- _Provided records_
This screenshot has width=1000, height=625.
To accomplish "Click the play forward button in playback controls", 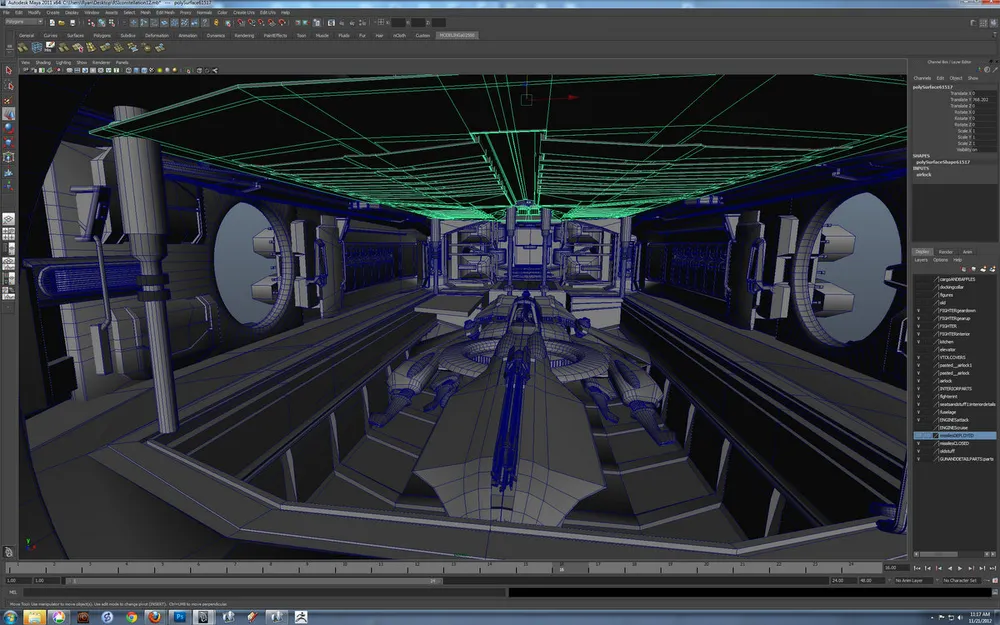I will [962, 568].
* * *
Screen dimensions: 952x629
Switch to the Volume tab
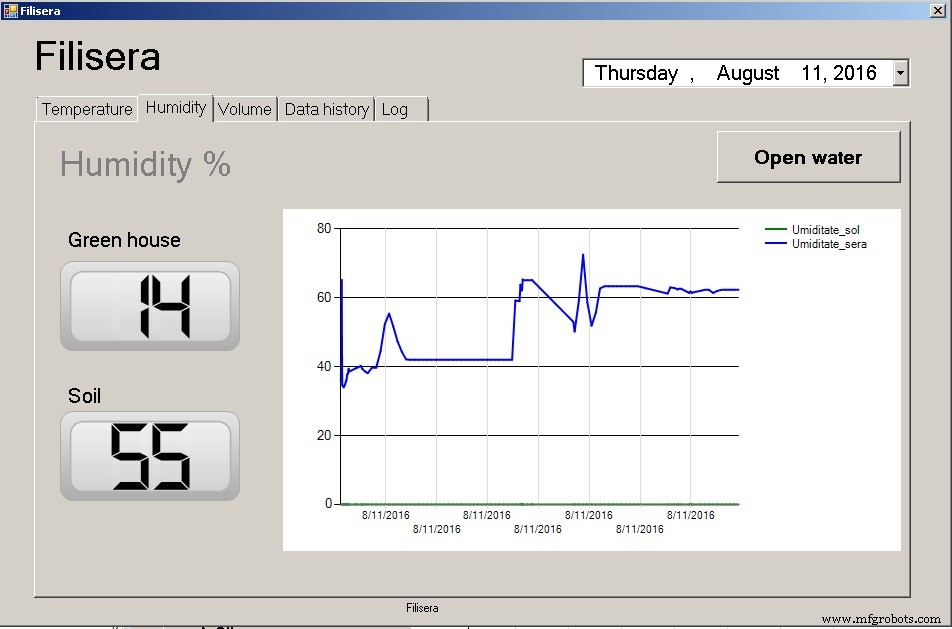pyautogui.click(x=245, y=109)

- _Short task_
Pull out the rows from the line with "Screen dimensions: 952x629" up to and including the line with "pyautogui.click(x=245, y=109)", copying each line unchanged. Leave the pictures out of your answer.

- _Result_
Screen dimensions: 952x629
Switch to the Volume tab
pyautogui.click(x=245, y=109)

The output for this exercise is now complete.